DATA LISTING: Begin

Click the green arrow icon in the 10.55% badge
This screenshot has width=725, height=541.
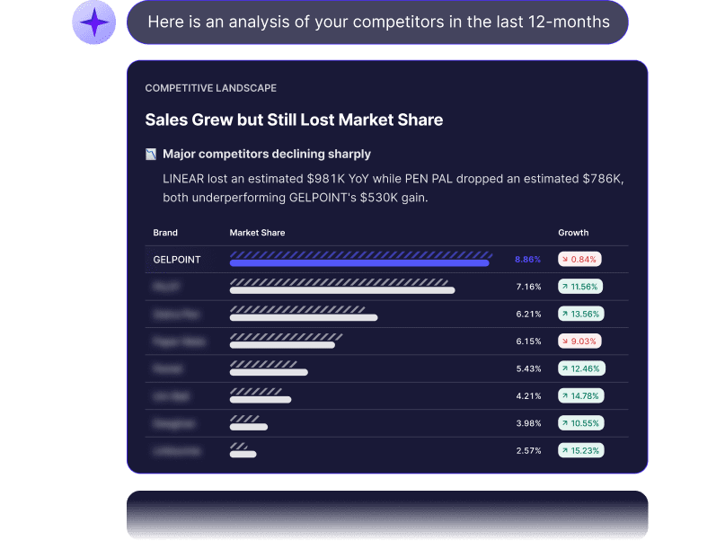pyautogui.click(x=568, y=422)
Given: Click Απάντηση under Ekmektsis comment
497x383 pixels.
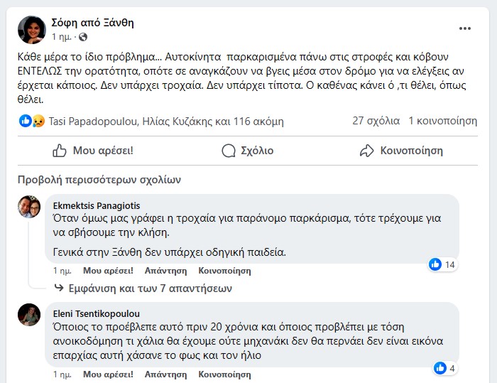Looking at the screenshot, I should click(165, 271).

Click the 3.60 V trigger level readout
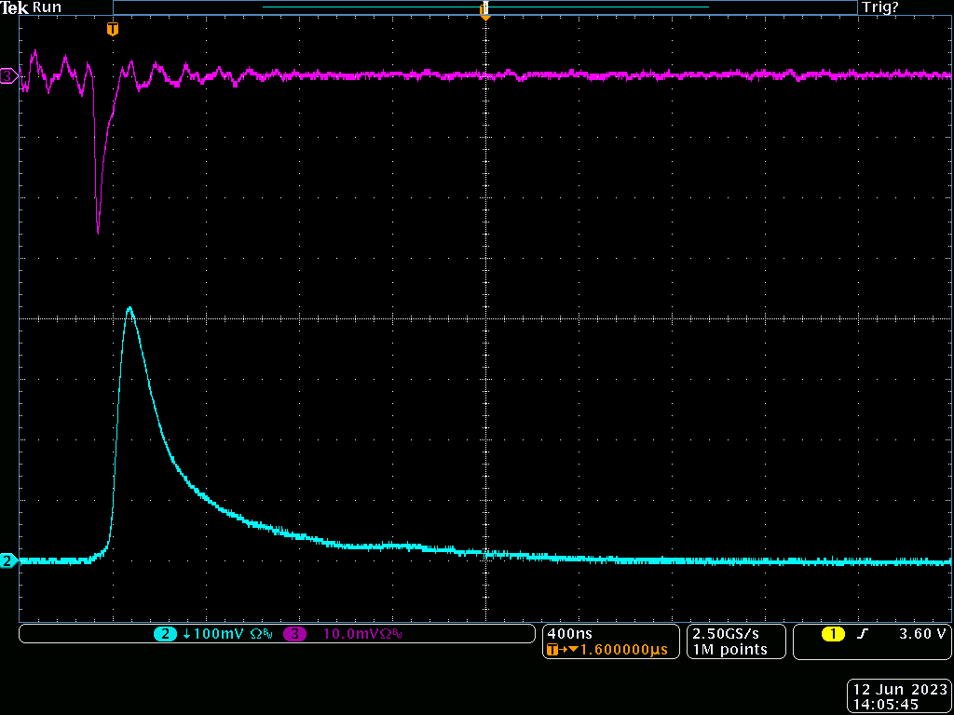point(921,634)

DATA LISTING: End

[TASK DESCRIPTION] Without changing a single word, set down all of the material again and leave out its pictures.

[EXERCISE OUTPUT]
Click the green arrow icon in the 10.55% badge
This screenshot has width=725, height=541.
pyautogui.click(x=568, y=422)
Given: Click Απάντηση under Ekmektsis comment
497x383 pixels.
Looking at the screenshot, I should click(165, 271).

Click the 3.60 V trigger level readout
point(921,634)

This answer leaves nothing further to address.